Things were almost as dire a few hours later in Anaheim, where the Angels unveiled their new red alts against the Rangers, resulting in an unseemly spectacle that was only slightly less garish than the scene in Colorado (and as an aside, whose bright idea was it to put big red numbers on a red jersey?.
Leaving aside the question of whether two teams wearing solid-colored jerseys in the same game should even be allowed, what’s the deal with a team wearing its alternate jersey in the second game of the year? The whole point of an alternate uni is that you wear it occasionally. With the bunting still hanging from the grandstand and those “Opening Day” logos still painted on the field, couldn’t these teams wait just a few days before changing up their looks?

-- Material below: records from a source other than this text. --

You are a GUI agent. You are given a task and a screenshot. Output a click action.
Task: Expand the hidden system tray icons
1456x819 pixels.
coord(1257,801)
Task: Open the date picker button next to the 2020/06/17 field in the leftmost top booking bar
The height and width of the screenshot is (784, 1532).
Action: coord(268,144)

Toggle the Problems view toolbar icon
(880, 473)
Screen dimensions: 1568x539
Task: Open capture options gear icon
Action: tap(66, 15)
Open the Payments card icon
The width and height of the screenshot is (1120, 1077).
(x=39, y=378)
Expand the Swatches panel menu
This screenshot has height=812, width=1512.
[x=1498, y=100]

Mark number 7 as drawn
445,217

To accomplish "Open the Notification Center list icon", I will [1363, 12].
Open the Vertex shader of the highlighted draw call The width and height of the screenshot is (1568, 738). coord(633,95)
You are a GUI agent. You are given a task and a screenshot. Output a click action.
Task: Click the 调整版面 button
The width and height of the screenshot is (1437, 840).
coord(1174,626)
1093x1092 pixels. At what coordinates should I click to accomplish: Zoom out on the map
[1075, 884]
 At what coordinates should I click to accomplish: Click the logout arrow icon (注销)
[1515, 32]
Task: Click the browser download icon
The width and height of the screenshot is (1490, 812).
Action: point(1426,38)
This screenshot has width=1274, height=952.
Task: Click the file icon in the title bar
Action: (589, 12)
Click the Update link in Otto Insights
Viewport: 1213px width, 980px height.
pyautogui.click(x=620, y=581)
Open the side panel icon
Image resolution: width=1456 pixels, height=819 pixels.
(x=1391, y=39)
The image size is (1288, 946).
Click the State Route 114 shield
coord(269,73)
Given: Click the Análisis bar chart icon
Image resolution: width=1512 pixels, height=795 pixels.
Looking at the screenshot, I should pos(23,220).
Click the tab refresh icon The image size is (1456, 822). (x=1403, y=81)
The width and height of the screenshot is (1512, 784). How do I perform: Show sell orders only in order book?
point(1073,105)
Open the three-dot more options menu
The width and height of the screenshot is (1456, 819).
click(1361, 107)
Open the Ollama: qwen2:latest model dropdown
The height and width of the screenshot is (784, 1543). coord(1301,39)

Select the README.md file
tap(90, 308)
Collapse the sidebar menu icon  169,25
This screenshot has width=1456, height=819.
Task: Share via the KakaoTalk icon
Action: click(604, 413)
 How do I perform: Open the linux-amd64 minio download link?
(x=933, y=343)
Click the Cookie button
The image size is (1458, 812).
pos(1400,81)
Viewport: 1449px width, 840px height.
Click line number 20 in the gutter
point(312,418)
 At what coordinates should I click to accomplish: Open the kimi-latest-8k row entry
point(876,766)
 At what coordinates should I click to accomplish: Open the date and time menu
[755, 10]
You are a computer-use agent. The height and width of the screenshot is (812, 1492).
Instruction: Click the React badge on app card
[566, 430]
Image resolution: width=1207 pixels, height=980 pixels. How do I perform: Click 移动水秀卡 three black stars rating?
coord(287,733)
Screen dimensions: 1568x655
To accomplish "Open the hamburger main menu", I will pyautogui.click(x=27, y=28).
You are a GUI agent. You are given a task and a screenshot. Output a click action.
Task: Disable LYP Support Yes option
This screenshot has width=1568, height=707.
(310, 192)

Grumble-grumble, stomp-stomp, and get the fuck off my lawn while you’re at it.
And Now a Word From Vince: The NCAA tournament has finally come to a close, which means the Uni Watch NCAA Distant Replays contest is also over. There were a variety of strategies involved from the over 300 entrants. Do you go with all upsets, or just a few (Winthrop, VCU, etc.)? Do you stick with mid-level seeded teams and hope they go on a winning streak (USC, Vandy, etc.)? Do you throw in a few 8 or 9 seeds, since that means big points without much risk (Michigan State, Purdue)?
The winning strategy turned out to be that of Eric Smallman, who took home first prize and a cool $200 Distant Replays gift card. If you’re curious, his five teams were UNLV (14 points), Kentucky (8), Michigan State (9), Vanderbilt (12), and Louisville (6), for a total of 49 points — not bad, considering the highest possible score was 58, which would have meant picking UNLV (14), Vanderbilt (12), VCU (11), Tennessee (10), and Winthrop (11).
Second place and a $150 Distant Replays gift card goes to Jonathan Gillis, who tallied 43 points. And third place and a $50 in Distant Replays card goes to Jon Smith with 42 points (just enough to edge out the minor logjam of people with 41 points, which would have put the tiebreaker into play.)
Thanks to all who entered. There’ll be another raffle next week.
Back to Paul for Today’s Uni Watch News Ticker: Extremely disappointing sight at yesterday’s Giants/Padres game, where Jose Cruz Jr.’s stirrups looked like this — not bad, but a far cry from the perfection of his spring training look. … Somehow those huge Giants uni numbers look even bigger when the number itself is a high number. … The little number tags on Justin Spier’s socks were clearly visible the other night, although it looks like his number isn’t actually written on them. … Hate to say it, but does Willie Mays look totally friggin’ diseased or what? … Reprinted from last night’s comments: Michigan State wore throwbacks (not sure what vintage) for a game against the Lansing Lugnuts last night. The “MAC” on the jersey and cap stands for Michigan Agricultural College, which was the school’s original name. … Bad; worse; worst. … Despite extensive Uni Watch coverage and a day off in between games, Shawn Green’s superscript “Y” still hadn’t been fixed for last night’s game.